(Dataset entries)
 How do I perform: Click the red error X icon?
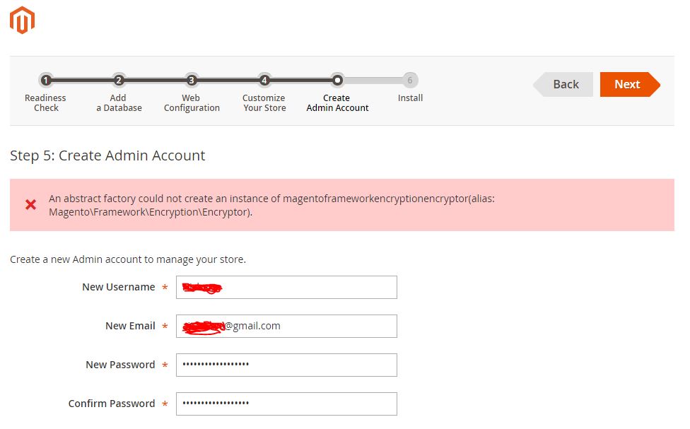coord(30,204)
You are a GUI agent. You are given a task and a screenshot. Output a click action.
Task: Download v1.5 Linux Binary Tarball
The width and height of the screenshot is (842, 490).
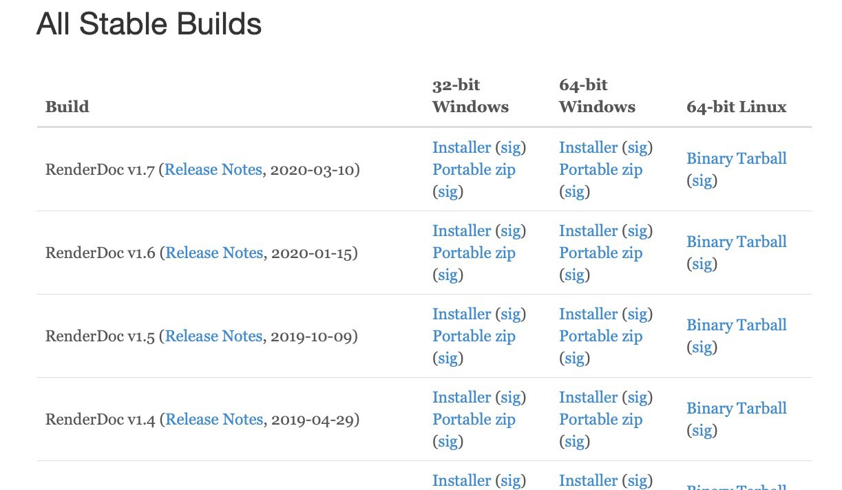[x=737, y=325]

# What you have to do:
Every entry should be repeated verbatim, with the pictures left out.

# Response area:
 How do I perform: Click the red error X icon?
coord(30,204)
You are a GUI agent. You are given a task and a screenshot. Output a click action.
Task: Download v1.5 Linux Binary Tarball
The width and height of the screenshot is (842, 490).
[x=737, y=325]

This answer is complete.